While a number of industries key to our economy rely on a robust U.S. patent system, strong IP protections are especially critical for the biopharmaceutical industry. In fact, innovation is the bedrock on which the development of new medicines is built. That development has the potential to result in treatments and cures that save and improve millions of lives, but it is a lengthy and complex process. The work that goes into the initial discovery and patent application is just the beginning. A biopharmaceutical company must then demonstrate the safety and efficacy of a new treatment through rigorous testing that involves clinical trial data before a medicine can be made available to patients. By the time a medicine is ready for the market, it has typically taken about $2.6 billion and 10 years – about half of the life of a patent.

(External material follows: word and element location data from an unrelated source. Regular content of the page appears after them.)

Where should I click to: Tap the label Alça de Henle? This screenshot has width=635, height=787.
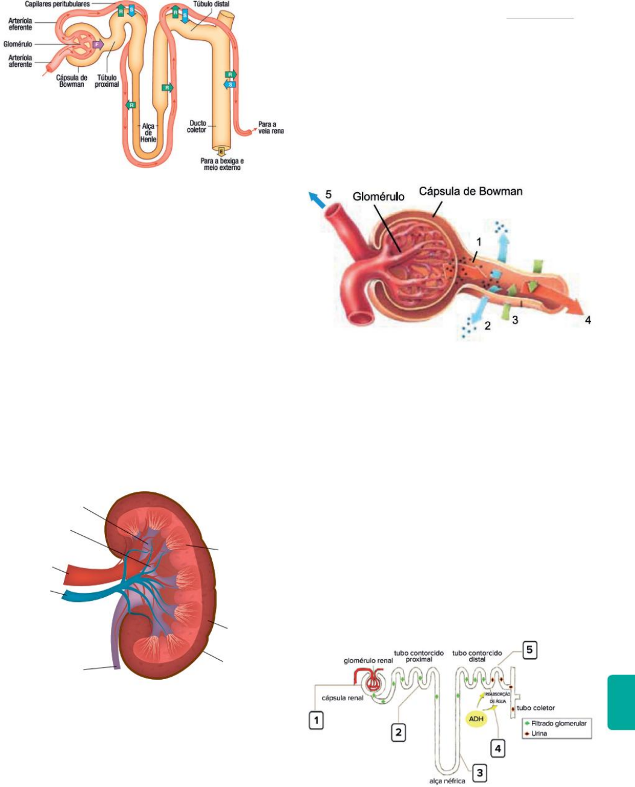148,133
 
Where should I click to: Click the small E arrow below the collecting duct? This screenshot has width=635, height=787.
221,151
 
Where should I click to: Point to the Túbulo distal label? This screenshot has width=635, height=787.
211,4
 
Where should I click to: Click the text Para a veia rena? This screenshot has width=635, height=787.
271,128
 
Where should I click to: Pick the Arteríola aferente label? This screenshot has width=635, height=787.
21,61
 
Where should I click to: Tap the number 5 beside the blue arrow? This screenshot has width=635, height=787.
328,194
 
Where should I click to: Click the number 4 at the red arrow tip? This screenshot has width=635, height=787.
588,321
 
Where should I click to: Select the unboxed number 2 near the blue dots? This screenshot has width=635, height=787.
487,326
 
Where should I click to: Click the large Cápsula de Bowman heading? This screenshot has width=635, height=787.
470,192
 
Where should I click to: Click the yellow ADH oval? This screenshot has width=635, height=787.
476,719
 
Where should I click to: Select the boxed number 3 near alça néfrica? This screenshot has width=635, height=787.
479,773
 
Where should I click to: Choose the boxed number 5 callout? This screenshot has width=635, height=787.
529,651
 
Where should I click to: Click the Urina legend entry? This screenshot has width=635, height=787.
538,733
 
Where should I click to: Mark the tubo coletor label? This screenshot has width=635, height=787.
535,708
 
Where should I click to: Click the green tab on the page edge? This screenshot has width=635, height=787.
621,703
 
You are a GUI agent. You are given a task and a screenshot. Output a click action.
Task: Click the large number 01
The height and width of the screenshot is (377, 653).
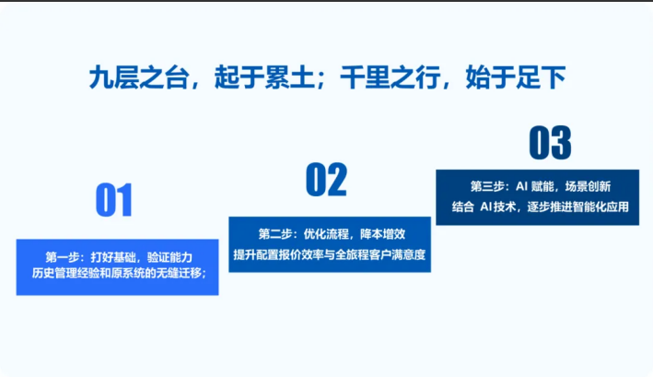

Strong IP protections are critical to continued medical innovation, improvements in patient care and spurring economic growth here in the United States.

The Value of IP Protections in the United States: The U.S. IP system created by Congress provides the framework necessary to invest in research and development of new treatments for our most costly and challenging diseases. Our framework enables us to balance innovation for the need for affordable access to medicines. As a result, the United States is now a global leader in new medicine approvals. We also have more generic medicines being available more quickly. Today, 90 percent of prescriptions in the United States are filled with generics, and there are roughly 4,000 new medicines in development including hundreds for conditions like cancer and Alzheimer’s. This is supported by the fact that America’s biopharmaceutical industry is a major contributor to the nation’s R&D economy and helps keep America at the forefront of advanced technology development. The industry ranks first among all U.S. manufacturing industries in terms of R&D dollars invested per employee, and is responsible for about one out of every six dollars spent on R&D by U.S. businesses.

Additionally, the biopharmaceutical industry directly employs more than 800,000 Americans and supports a total of 4.7 million jobs.

The Role of IP Protections Around the World: IP is important on the international scale as well, as intellectual property systems differ from country to country. Many countries, including nations like Canada, China and India, unfortunately embrace IP systems that discourage medical innovation by not providing adequate protections, ultimately diminishing patient access to new treatments and cures. International trade can serve as a tool that lifts IP standards around the globe and encourages even more investment in innovation.


IP and the New Era of Medicine: Intellectual property protections are key to the discovery of tomorrow’s life-changing medicines and directly lead to better treatment options and better outcomes for patients.